* [ОТРЫВОК]

------------------------------------------------------------------------

Я в коломенском училище. Мы ждем пасхальных каникул. Толпа мальчуганов бродит по училищному двору. Все волнуемся. Половодье в полном разливе. Идет пятая неделя Великого поста. Мечтаем, как пробраться на Пасху домой, сомневаемся и предполагаем – сольются ли реки? Вот Москва-река, разорвав свои зимние оковы, вырвалась на волю, захлестнув волнами луга верст на десять. В прибрежной деревне Бобренево все залило, и видны только крыши изб. Бобреневский монастырь, точно фантастический остров, окружен был водой. Там где-то совсем далеко белеют колокольни и купола церквей тех сел, что теперь отделены от города водной пучиной. Мелькнет едва заметной точкой лодка смельчака рыболова, пронесется отсталая льдинка. Разливавшиеся воды мощно и настойчиво несут свои волны. Нам, мальчишкам, эти виды занимательны.

В один из дней, когда панорама большого разлива пленяла наши взоры, повели нас в собор к литургии преждеосвященных даров. Теперь уже не упомню, по какому поводу это было, но должно быть повод был, так как обычно в учебное время нас в собор к литургии преждеосвященных даров не водили. Служба текла чинно, хорошо ладно пел хор, отец протоиерей служил с чувством. Сверху, над нашими головами смыкались расписанные своды. К ним красиво поднимались струйки ладана, наполняя храм дивным запахом. От всего это наши бурсацкие сердца умилялись, и даже завзятые шалуны приутихли и стояли скромно. Трое мальчиков выводили стихи: «Да исправится молитва моя», − а настигавший их хор густо покрывал солистов: «Ныне силы небесные с нами невидимо служат». Чутко билось детское сердце под трогательный напев, плававший под сводами храма.

Вот уж тридцать лет прошло с той поры, а эта первая преждеосвященная литургия при торжественной обстановке глубоко запечатлелась в моей душе. Так хотелось оставаться подольше в этом соборе, в окна которого проникает яркий свет весеннего полудня и синеет огромный разлив вод. Тогда совсем не хотелось уходить в училище из святого уголка.

* * *

Священник Владимир Востоков

Вижу себя мальчиком-учеником, вечером Великой субботы. Я только что вернулся домой, к нам на погост из Коломны, где учился в духовном училище. Усталости после долгого путешествия занявшего не один десяток верст и след простыл, забылся и страх при переправе через разбушевавшуюся по весне речку. В нашем храме все, что было сдвинуто, когда перед праздником мыли и чистили днем, сызнова расставлено по местам. Прихожане из дальних деревень с узелками в руках загодя собираются к храму. Совсем тихо и внутри церковь освещена только огоньками лампад, да горят ещё 2-3 свечи. Приятный голос человека сокрытого от глаз сумраком читает «Деяния». Чтение не особо умелое, но православные люди привыкли в храме относится ко всему серьезно и внимательно. Таинственный полумрак храма и ожидание святого часа наполняет сердце приятной жутью.

------------------------------------------------------------------------

* [ЦЕЛЬ ЗАДАНИЯ]
Что, согласно отрывку, оставалось видно в деревне Бобренево во время половодья? Опирайтесь только на отрывок.

* [ИСХОДНЫЕ ДАННЫЕ]
------------------------------------------------------------------------

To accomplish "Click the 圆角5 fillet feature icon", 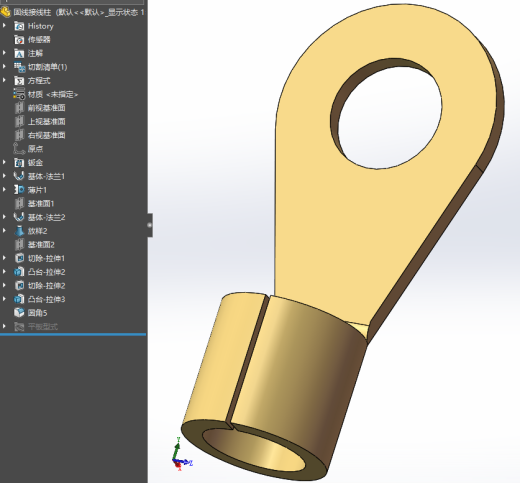I will [19, 313].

------------------------------------------------------------------------

* [ПОЛНЫЙ ОТВЕТ]
Только крыши изб.